An employment tribunal has found that an employee who claimed to have felt uncomfortable commuting to and attending the office during lockdown and requested to be furloughed was not automatically unfairly dismissed under the Employment Rights Act 1996, section 100(1)(e).
Dismissed by email after repeatedly asking for furlough
Mr Accattatis was employed by Personal Protective Equipment (PPE) seller and distributor Fortuna Group (London) Ltd. On multiple occasions during March and April 2020, he asked to be permitted to work from home or be placed on furlough, reasoning that he wasn’t comfortable using public transport and working in the office.
He was told by Fortuna that it was not possible for his job to be done from home, and that the business was too busy to be able to furlough him. The company instead gave him the option of taking holiday or unpaid leave.
After turning down this offer, Mr Accattatis made three more requests to be furloughed.

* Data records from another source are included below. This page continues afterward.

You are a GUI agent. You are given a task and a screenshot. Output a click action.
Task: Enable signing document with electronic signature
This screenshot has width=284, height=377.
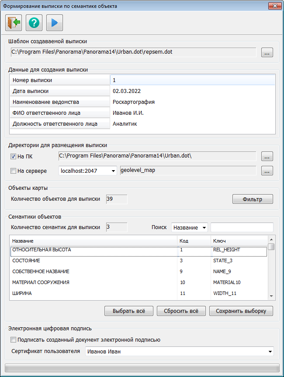(x=13, y=340)
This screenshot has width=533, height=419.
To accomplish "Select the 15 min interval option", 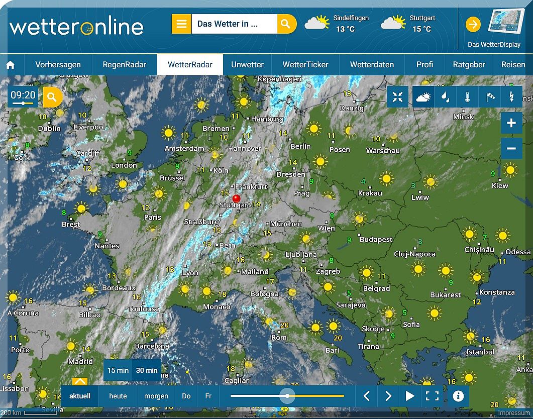I will click(118, 370).
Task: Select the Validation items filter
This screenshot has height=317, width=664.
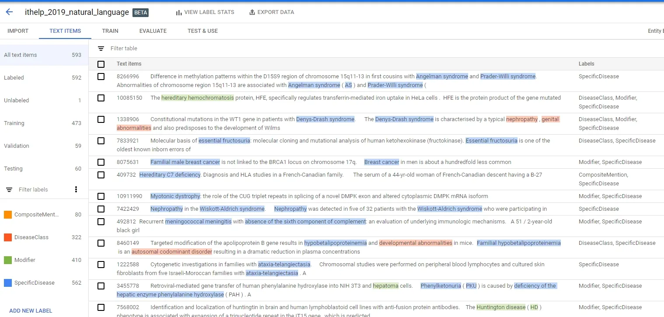Action: [44, 146]
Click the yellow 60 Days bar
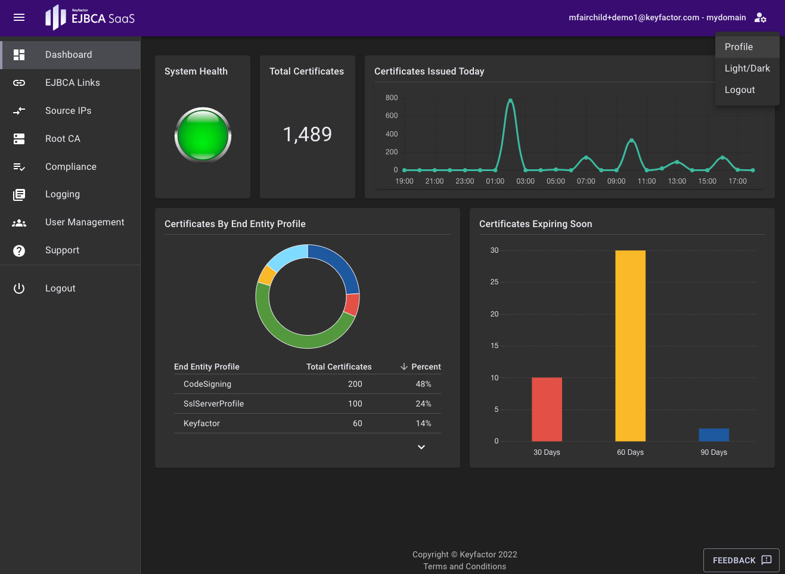 click(630, 346)
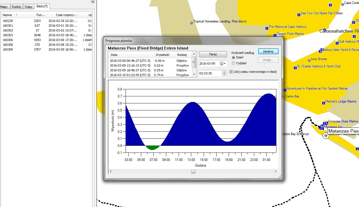Image resolution: width=359 pixels, height=207 pixels.
Task: Click the chart's horizontal scrollbar thumb
Action: coord(193,172)
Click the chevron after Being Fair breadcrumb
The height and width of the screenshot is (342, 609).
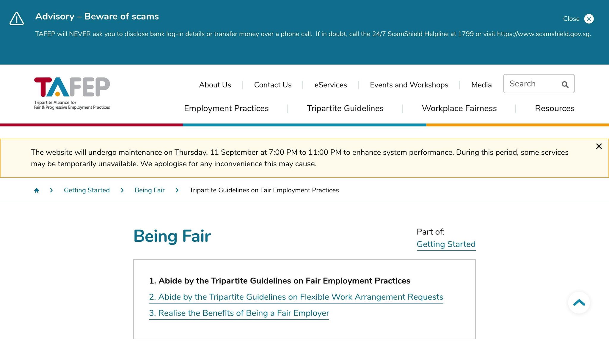(x=177, y=190)
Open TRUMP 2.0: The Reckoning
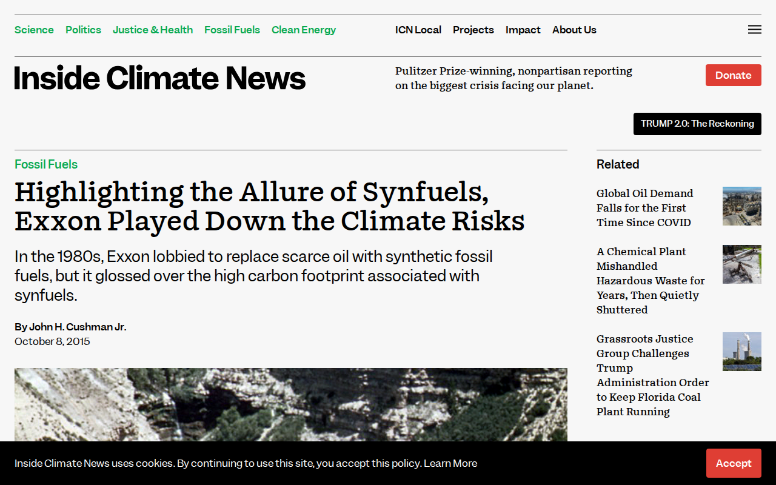 [697, 124]
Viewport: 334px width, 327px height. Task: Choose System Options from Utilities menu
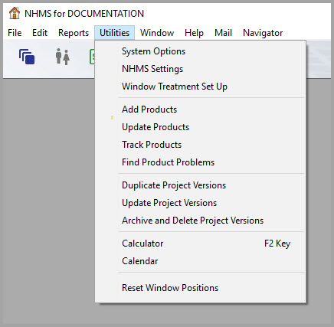[x=201, y=51]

After he asked for the final time on 21 April 2020, he was dismissed by email later that day.
An instructive case for employers and employees during the COVID-19 crisis
As Mr Accattatis did not have enough service to claim ordinary unfair dismissal, he instead alleged that he had been subject to automatic unfair dismissal under section 100(1)(e) of the aforementioned Act for having taken steps to protect himself from danger.
The tribunal noted the government’s statement on 14 February 2020 that COVID-19 represented a serious and imminent threat to public health. This, along with emails from Mr Accattatis voicing concern about commuting to and attending the office, showed his reasonable belief that there were circumstances of serious and imminent danger.

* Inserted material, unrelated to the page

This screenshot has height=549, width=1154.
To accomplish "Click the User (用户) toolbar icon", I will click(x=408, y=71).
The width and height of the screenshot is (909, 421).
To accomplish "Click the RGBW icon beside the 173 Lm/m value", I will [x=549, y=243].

However, the referenced section of the Act also included a requirement for Mr Accattatis to have taken appropriate steps to shield himself from danger or to have communicated the circumstances of danger to his employer. Fortuna had reached the reasonable conclusion that Mr Accattatis’s job could not be done from home and that he did not qualify for furlough, but had instead proposed the option to him of taking holiday or unpaid leave.
In response, Mr Accattatis not only requested that he be able to stay at home – which was agreed – but also demanded to be permitted to work from home on full pay or be furloughed on 80% of pay. As these demands were not appropriate steps to shield himself from danger, his claim was unsuccessful.
The tribunal outcome was not binding, but nonetheless serves as a reminder that the pandemic, in isolation, may not be sufficient to warrant a refusal to work under section 100(1)(e) of the 1996 Act, if employers have reasonably attempted to accommodate the concerns of their workers and lower the risk of transmission.